*Problem statement*
Each record is to be written out exactly as it appears.

*Study material*
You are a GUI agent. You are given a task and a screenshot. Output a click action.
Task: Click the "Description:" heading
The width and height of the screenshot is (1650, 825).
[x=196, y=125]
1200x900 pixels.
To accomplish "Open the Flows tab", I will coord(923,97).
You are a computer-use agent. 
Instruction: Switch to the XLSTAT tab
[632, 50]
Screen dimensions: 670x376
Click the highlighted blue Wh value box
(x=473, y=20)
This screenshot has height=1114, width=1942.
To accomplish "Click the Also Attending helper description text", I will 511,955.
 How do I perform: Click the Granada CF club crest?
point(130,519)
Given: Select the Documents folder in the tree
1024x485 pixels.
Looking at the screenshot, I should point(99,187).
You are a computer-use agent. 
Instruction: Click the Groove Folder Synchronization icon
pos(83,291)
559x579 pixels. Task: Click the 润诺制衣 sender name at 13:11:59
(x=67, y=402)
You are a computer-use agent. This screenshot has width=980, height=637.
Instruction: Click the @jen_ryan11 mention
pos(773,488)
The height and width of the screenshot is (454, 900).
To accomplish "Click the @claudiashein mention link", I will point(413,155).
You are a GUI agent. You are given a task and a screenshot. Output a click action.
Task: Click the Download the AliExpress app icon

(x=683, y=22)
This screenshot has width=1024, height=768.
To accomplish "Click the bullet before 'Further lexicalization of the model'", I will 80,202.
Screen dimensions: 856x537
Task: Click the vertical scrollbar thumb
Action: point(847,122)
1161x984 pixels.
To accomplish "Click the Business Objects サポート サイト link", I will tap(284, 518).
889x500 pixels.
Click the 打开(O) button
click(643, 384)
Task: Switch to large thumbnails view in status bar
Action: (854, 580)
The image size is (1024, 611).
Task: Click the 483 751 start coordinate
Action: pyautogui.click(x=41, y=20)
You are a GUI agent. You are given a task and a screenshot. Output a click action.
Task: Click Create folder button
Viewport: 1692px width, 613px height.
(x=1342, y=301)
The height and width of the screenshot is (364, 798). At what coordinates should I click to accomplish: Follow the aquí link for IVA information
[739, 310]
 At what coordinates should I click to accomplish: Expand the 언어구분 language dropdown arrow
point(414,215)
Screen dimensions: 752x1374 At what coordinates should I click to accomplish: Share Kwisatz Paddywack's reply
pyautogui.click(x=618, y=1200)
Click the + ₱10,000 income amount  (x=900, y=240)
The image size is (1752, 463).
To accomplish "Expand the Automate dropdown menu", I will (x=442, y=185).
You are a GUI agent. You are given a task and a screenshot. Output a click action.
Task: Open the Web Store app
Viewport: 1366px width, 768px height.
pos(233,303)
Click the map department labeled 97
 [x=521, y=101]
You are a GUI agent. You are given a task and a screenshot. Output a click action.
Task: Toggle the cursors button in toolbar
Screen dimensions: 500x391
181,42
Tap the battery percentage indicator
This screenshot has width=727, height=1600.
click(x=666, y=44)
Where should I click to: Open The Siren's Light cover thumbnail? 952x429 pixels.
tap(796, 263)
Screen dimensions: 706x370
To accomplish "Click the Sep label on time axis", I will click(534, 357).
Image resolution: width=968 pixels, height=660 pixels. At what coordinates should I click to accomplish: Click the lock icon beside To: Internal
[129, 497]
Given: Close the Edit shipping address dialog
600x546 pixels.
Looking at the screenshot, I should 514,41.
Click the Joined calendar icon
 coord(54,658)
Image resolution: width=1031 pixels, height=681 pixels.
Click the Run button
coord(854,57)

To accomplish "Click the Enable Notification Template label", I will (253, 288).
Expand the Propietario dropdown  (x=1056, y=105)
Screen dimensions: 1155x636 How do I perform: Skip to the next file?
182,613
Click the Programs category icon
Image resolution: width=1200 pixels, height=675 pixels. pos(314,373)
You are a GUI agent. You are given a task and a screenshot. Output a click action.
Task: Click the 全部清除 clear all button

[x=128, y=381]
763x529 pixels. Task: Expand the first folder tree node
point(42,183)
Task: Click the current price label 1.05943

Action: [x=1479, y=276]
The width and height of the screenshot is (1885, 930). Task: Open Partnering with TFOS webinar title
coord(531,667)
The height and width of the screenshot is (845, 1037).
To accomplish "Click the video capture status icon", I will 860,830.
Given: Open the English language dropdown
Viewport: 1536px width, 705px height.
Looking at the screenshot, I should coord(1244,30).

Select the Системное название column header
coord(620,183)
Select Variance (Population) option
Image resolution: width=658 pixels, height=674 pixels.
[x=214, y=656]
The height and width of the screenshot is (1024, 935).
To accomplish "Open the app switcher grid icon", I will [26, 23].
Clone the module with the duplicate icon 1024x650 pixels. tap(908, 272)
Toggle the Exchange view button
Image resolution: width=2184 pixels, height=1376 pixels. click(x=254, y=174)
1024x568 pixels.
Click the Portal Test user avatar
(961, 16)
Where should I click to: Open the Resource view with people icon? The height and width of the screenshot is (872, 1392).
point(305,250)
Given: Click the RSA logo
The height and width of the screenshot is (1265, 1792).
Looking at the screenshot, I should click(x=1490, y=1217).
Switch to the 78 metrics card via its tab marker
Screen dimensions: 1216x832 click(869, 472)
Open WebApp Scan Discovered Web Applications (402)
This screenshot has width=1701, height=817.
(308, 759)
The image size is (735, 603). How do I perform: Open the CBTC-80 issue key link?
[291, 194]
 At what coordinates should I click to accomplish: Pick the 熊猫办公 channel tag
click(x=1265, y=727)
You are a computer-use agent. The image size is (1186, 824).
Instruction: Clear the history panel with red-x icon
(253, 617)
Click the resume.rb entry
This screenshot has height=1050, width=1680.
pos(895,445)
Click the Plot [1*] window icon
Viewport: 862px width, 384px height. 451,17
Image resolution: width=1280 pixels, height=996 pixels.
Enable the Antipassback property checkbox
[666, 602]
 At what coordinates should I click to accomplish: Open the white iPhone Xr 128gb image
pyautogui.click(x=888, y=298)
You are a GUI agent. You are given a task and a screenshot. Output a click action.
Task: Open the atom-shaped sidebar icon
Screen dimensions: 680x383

*Output for this exercise*
You are a GUI agent. You are given a task and a screenshot. Output a click action.
Task: Click the "Description:" heading
The width and height of the screenshot is (1650, 825).
[x=196, y=125]
1200x900 pixels.
To accomplish "Open the Flows tab", I will coord(923,97).
You are a computer-use agent. 
Instruction: Switch to the XLSTAT tab
[632, 50]
Screen dimensions: 670x376
Click the highlighted blue Wh value box
(x=473, y=20)
This screenshot has height=1114, width=1942.
To accomplish "Click the Also Attending helper description text", I will 511,955.
 How do I perform: Click the Granada CF club crest?
point(130,519)
Given: Select the Documents folder in the tree
1024x485 pixels.
Looking at the screenshot, I should point(99,187).
You are a computer-use agent. 
Instruction: Click the Groove Folder Synchronization icon
pos(83,291)
559x579 pixels. Task: Click the 润诺制衣 sender name at 13:11:59
(x=67, y=402)
You are a computer-use agent. This screenshot has width=980, height=637.
Instruction: Click the @jen_ryan11 mention
pos(773,488)
The height and width of the screenshot is (454, 900).
To accomplish "Click the @claudiashein mention link", I will point(413,155).
You are a GUI agent. You are given a task and a screenshot. Output a click action.
Task: Click the Download the AliExpress app icon

(x=683, y=22)
This screenshot has width=1024, height=768.
To accomplish "Click the bullet before 'Further lexicalization of the model'", I will 80,202.
Screen dimensions: 856x537
Task: Click the vertical scrollbar thumb
Action: point(847,122)
1161x984 pixels.
To accomplish "Click the Business Objects サポート サイト link", I will tap(284, 518).
889x500 pixels.
Click the 打开(O) button
click(643, 384)
Task: Switch to large thumbnails view in status bar
Action: (854, 580)
The image size is (1024, 611).
Task: Click the 483 751 start coordinate
Action: pyautogui.click(x=41, y=20)
You are a GUI agent. You are given a task and a screenshot. Output a click action.
Task: Click Create folder button
Viewport: 1692px width, 613px height.
(x=1342, y=301)
The height and width of the screenshot is (364, 798). At what coordinates should I click to accomplish: Follow the aquí link for IVA information
[739, 310]
 At what coordinates should I click to accomplish: Expand the 언어구분 language dropdown arrow
point(414,215)
Screen dimensions: 752x1374 At what coordinates should I click to accomplish: Share Kwisatz Paddywack's reply
pyautogui.click(x=618, y=1200)
Click the + ₱10,000 income amount  (x=900, y=240)
The image size is (1752, 463).
To accomplish "Expand the Automate dropdown menu", I will (x=442, y=185).
You are a GUI agent. You are given a task and a screenshot. Output a click action.
Task: Open the Web Store app
Viewport: 1366px width, 768px height.
pos(233,303)
Click the map department labeled 97
 [x=521, y=101]
You are a GUI agent. You are given a task and a screenshot. Output a click action.
Task: Toggle the cursors button in toolbar
Screen dimensions: 500x391
181,42
Tap the battery percentage indicator
This screenshot has width=727, height=1600.
click(x=666, y=44)
Where should I click to: Open The Siren's Light cover thumbnail? 952x429 pixels.
tap(796, 263)
Screen dimensions: 706x370
To accomplish "Click the Sep label on time axis", I will click(534, 357).
Image resolution: width=968 pixels, height=660 pixels. At what coordinates should I click to accomplish: Click the lock icon beside To: Internal
[129, 497]
Given: Close the Edit shipping address dialog
600x546 pixels.
Looking at the screenshot, I should 514,41.
Click the Joined calendar icon
 coord(54,658)
Image resolution: width=1031 pixels, height=681 pixels.
Click the Run button
coord(854,57)

To accomplish "Click the Enable Notification Template label", I will (253, 288).
Expand the Propietario dropdown  (x=1056, y=105)
Screen dimensions: 1155x636 How do I perform: Skip to the next file?
182,613
Click the Programs category icon
Image resolution: width=1200 pixels, height=675 pixels. pos(314,373)
You are a GUI agent. You are given a task and a screenshot. Output a click action.
Task: Click the 全部清除 clear all button

[x=128, y=381]
763x529 pixels. Task: Expand the first folder tree node
point(42,183)
Task: Click the current price label 1.05943

Action: [x=1479, y=276]
The width and height of the screenshot is (1885, 930). Task: Open Partnering with TFOS webinar title
coord(531,667)
The height and width of the screenshot is (845, 1037).
To accomplish "Click the video capture status icon", I will 860,830.
Given: Open the English language dropdown
Viewport: 1536px width, 705px height.
Looking at the screenshot, I should coord(1244,30).

Select the Системное название column header
coord(620,183)
Select Variance (Population) option
Image resolution: width=658 pixels, height=674 pixels.
[x=214, y=656]
The height and width of the screenshot is (1024, 935).
To accomplish "Open the app switcher grid icon", I will [26, 23].
Clone the module with the duplicate icon 1024x650 pixels. tap(908, 272)
Toggle the Exchange view button
Image resolution: width=2184 pixels, height=1376 pixels. click(x=254, y=174)
1024x568 pixels.
Click the Portal Test user avatar
(961, 16)
Where should I click to: Open the Resource view with people icon? The height and width of the screenshot is (872, 1392).
point(305,250)
Given: Click the RSA logo
The height and width of the screenshot is (1265, 1792).
Looking at the screenshot, I should click(x=1490, y=1217).
Switch to the 78 metrics card via its tab marker
Screen dimensions: 1216x832 click(869, 472)
Open WebApp Scan Discovered Web Applications (402)
This screenshot has width=1701, height=817.
(308, 759)
The image size is (735, 603). How do I perform: Open the CBTC-80 issue key link?
[291, 194]
 At what coordinates should I click to accomplish: Pick the 熊猫办公 channel tag
click(x=1265, y=727)
You are a computer-use agent. The image size is (1186, 824).
Instruction: Clear the history panel with red-x icon
(253, 617)
Click the resume.rb entry
This screenshot has height=1050, width=1680.
pos(895,445)
Click the Plot [1*] window icon
Viewport: 862px width, 384px height. 451,17
Image resolution: width=1280 pixels, height=996 pixels.
Enable the Antipassback property checkbox
[666, 602]
 At what coordinates should I click to accomplish: Open the white iPhone Xr 128gb image
pyautogui.click(x=888, y=298)
You are a GUI agent. You are given a task and a screenshot. Output a click action.
Task: Open the atom-shaped sidebar icon
Screen dimensions: 680x383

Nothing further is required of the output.